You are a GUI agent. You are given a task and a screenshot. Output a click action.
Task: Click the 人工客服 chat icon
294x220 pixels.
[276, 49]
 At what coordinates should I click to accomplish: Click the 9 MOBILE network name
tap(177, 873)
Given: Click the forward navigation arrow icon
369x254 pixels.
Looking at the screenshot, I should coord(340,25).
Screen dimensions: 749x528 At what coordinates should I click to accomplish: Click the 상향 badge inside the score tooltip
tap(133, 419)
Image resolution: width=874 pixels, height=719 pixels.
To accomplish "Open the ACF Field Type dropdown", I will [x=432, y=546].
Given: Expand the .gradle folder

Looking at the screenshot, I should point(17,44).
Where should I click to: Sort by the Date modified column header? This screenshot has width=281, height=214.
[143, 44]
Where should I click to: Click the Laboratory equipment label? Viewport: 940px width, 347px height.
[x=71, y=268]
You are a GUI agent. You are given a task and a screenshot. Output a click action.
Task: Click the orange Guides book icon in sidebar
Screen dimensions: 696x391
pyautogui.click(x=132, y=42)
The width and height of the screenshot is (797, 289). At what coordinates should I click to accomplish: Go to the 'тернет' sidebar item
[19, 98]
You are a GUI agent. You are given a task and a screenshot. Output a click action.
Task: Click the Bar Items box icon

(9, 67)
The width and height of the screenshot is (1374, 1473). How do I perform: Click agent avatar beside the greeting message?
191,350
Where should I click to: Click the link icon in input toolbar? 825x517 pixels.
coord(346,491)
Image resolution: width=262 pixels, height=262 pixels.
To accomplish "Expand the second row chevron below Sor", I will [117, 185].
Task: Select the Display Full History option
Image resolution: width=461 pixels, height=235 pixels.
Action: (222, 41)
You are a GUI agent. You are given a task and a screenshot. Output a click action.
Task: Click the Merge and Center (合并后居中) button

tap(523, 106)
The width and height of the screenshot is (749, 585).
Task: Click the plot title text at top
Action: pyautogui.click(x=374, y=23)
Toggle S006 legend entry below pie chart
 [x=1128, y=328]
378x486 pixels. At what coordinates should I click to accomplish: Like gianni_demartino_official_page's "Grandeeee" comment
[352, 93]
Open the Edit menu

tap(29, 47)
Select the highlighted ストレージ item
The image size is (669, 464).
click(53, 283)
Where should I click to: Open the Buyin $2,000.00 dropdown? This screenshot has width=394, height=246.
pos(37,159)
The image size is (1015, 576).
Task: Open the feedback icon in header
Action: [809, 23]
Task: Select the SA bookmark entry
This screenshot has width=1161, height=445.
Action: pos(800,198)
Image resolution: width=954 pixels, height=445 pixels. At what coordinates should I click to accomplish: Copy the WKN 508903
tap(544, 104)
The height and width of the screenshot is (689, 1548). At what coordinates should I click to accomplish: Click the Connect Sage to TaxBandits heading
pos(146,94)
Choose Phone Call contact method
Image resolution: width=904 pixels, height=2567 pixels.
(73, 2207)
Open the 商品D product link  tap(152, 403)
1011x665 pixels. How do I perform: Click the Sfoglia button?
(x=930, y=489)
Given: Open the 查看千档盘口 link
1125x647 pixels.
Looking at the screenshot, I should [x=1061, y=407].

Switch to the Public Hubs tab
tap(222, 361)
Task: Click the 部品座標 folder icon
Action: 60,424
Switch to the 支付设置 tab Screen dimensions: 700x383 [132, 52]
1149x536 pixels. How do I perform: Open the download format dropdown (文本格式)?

What is needed:
When you repeat the data, keep each line exactly as given.

Solution to the exercise:
You are a GUI agent. You are given a task and a screenshot. Output a click action.
Task: Click the 人工客服 chat icon
294x220 pixels.
[276, 49]
 At what coordinates should I click to accomplish: Click the 9 MOBILE network name
tap(177, 873)
Given: Click the forward navigation arrow icon
369x254 pixels.
Looking at the screenshot, I should coord(340,25).
Screen dimensions: 749x528 At what coordinates should I click to accomplish: Click the 상향 badge inside the score tooltip
tap(133, 419)
Image resolution: width=874 pixels, height=719 pixels.
To accomplish "Open the ACF Field Type dropdown", I will [x=432, y=546].
Given: Expand the .gradle folder

Looking at the screenshot, I should point(17,44).
Where should I click to: Sort by the Date modified column header? This screenshot has width=281, height=214.
[143, 44]
Where should I click to: Click the Laboratory equipment label? Viewport: 940px width, 347px height.
[x=71, y=268]
You are a GUI agent. You are given a task and a screenshot. Output a click action.
Task: Click the orange Guides book icon in sidebar
Screen dimensions: 696x391
pyautogui.click(x=132, y=42)
The width and height of the screenshot is (797, 289). At what coordinates should I click to accomplish: Go to the 'тернет' sidebar item
[19, 98]
You are a GUI agent. You are given a task and a screenshot. Output a click action.
Task: Click the Bar Items box icon

(9, 67)
The width and height of the screenshot is (1374, 1473). How do I perform: Click agent avatar beside the greeting message?
191,350
Where should I click to: Click the link icon in input toolbar? 825x517 pixels.
coord(346,491)
Image resolution: width=262 pixels, height=262 pixels.
To accomplish "Expand the second row chevron below Sor", I will [117, 185].
Task: Select the Display Full History option
Image resolution: width=461 pixels, height=235 pixels.
Action: (222, 41)
You are a GUI agent. You are given a task and a screenshot. Output a click action.
Task: Click the Merge and Center (合并后居中) button

tap(523, 106)
The width and height of the screenshot is (749, 585).
Task: Click the plot title text at top
Action: pyautogui.click(x=374, y=23)
Toggle S006 legend entry below pie chart
 [x=1128, y=328]
378x486 pixels. At what coordinates should I click to accomplish: Like gianni_demartino_official_page's "Grandeeee" comment
[352, 93]
Open the Edit menu

tap(29, 47)
Select the highlighted ストレージ item
The image size is (669, 464).
click(53, 283)
Where should I click to: Open the Buyin $2,000.00 dropdown? This screenshot has width=394, height=246.
pos(37,159)
The image size is (1015, 576).
Task: Open the feedback icon in header
Action: [809, 23]
Task: Select the SA bookmark entry
This screenshot has width=1161, height=445.
Action: pos(800,198)
Image resolution: width=954 pixels, height=445 pixels. At what coordinates should I click to accomplish: Copy the WKN 508903
tap(544, 104)
The height and width of the screenshot is (689, 1548). At what coordinates should I click to accomplish: Click the Connect Sage to TaxBandits heading
pos(146,94)
Choose Phone Call contact method
Image resolution: width=904 pixels, height=2567 pixels.
(73, 2207)
Open the 商品D product link  tap(152, 403)
1011x665 pixels. How do I perform: Click the Sfoglia button?
(x=930, y=489)
Given: Open the 查看千档盘口 link
1125x647 pixels.
Looking at the screenshot, I should [x=1061, y=407].

Switch to the Public Hubs tab
tap(222, 361)
Task: Click the 部品座標 folder icon
Action: 60,424
Switch to the 支付设置 tab Screen dimensions: 700x383 [132, 52]
1149x536 pixels. How do I perform: Open the download format dropdown (文本格式)?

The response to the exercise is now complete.